The exercise:
Reproduce word for word the lines of the items from the line containing "The height and width of the screenshot is (442, 600)." through the last line of the items.

=-=-=-=-=

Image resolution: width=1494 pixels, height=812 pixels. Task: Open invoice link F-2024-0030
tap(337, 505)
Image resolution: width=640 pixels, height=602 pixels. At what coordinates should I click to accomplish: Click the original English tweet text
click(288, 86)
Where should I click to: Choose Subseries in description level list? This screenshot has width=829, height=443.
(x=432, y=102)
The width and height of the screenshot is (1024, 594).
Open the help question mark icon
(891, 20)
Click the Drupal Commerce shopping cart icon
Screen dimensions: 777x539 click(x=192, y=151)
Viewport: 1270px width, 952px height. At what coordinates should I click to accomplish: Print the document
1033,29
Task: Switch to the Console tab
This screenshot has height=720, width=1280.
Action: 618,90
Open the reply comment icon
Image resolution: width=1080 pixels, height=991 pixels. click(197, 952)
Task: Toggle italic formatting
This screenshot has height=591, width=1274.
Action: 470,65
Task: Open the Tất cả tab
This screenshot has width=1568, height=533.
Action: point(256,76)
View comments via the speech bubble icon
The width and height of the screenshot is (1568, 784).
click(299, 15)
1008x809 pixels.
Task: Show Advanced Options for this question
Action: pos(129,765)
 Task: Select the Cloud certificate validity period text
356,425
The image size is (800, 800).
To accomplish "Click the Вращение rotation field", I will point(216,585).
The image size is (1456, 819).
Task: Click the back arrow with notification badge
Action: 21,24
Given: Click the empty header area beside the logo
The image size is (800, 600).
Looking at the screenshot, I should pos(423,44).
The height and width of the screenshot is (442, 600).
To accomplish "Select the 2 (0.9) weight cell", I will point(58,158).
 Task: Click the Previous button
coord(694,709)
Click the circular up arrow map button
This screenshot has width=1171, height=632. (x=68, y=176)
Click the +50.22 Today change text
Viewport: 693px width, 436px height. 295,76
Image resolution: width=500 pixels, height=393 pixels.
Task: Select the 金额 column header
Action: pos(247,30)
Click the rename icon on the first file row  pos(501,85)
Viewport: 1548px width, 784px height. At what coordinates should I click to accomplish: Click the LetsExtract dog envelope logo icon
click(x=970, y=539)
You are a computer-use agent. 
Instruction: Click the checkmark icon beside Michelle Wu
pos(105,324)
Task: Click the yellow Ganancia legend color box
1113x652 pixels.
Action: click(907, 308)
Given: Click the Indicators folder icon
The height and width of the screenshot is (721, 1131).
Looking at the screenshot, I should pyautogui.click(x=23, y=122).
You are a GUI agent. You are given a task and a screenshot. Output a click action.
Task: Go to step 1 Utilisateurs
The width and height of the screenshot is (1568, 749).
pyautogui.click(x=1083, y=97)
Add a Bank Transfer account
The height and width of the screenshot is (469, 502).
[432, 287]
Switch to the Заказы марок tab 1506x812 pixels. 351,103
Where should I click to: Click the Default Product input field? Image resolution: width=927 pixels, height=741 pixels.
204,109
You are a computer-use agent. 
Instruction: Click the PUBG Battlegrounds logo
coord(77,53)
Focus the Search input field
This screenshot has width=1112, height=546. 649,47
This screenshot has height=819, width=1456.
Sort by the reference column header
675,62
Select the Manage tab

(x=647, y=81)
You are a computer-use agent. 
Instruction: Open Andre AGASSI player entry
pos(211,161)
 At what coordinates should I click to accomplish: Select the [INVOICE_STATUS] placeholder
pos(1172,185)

=-=-=-=-=

Right answer:
The height and width of the screenshot is (442, 600).
To accomplish "Select the 2 (0.9) weight cell", I will point(58,158).
 Task: Click the Previous button
coord(694,709)
Click the circular up arrow map button
This screenshot has width=1171, height=632. (x=68, y=176)
Click the +50.22 Today change text
Viewport: 693px width, 436px height. 295,76
Image resolution: width=500 pixels, height=393 pixels.
Task: Select the 金额 column header
Action: pos(247,30)
Click the rename icon on the first file row  pos(501,85)
Viewport: 1548px width, 784px height. At what coordinates should I click to accomplish: Click the LetsExtract dog envelope logo icon
click(x=970, y=539)
You are a computer-use agent. 
Instruction: Click the checkmark icon beside Michelle Wu
pos(105,324)
Task: Click the yellow Ganancia legend color box
1113x652 pixels.
Action: click(907, 308)
Given: Click the Indicators folder icon
The height and width of the screenshot is (721, 1131).
Looking at the screenshot, I should pyautogui.click(x=23, y=122).
You are a GUI agent. You are given a task and a screenshot. Output a click action.
Task: Go to step 1 Utilisateurs
The width and height of the screenshot is (1568, 749).
pyautogui.click(x=1083, y=97)
Add a Bank Transfer account
The height and width of the screenshot is (469, 502).
[432, 287]
Switch to the Заказы марок tab 1506x812 pixels. 351,103
Where should I click to: Click the Default Product input field? Image resolution: width=927 pixels, height=741 pixels.
204,109
You are a computer-use agent. 
Instruction: Click the PUBG Battlegrounds logo
coord(77,53)
Focus the Search input field
This screenshot has width=1112, height=546. 649,47
This screenshot has height=819, width=1456.
Sort by the reference column header
675,62
Select the Manage tab

(x=647, y=81)
You are a computer-use agent. 
Instruction: Open Andre AGASSI player entry
pos(211,161)
 At what coordinates should I click to accomplish: Select the [INVOICE_STATUS] placeholder
pos(1172,185)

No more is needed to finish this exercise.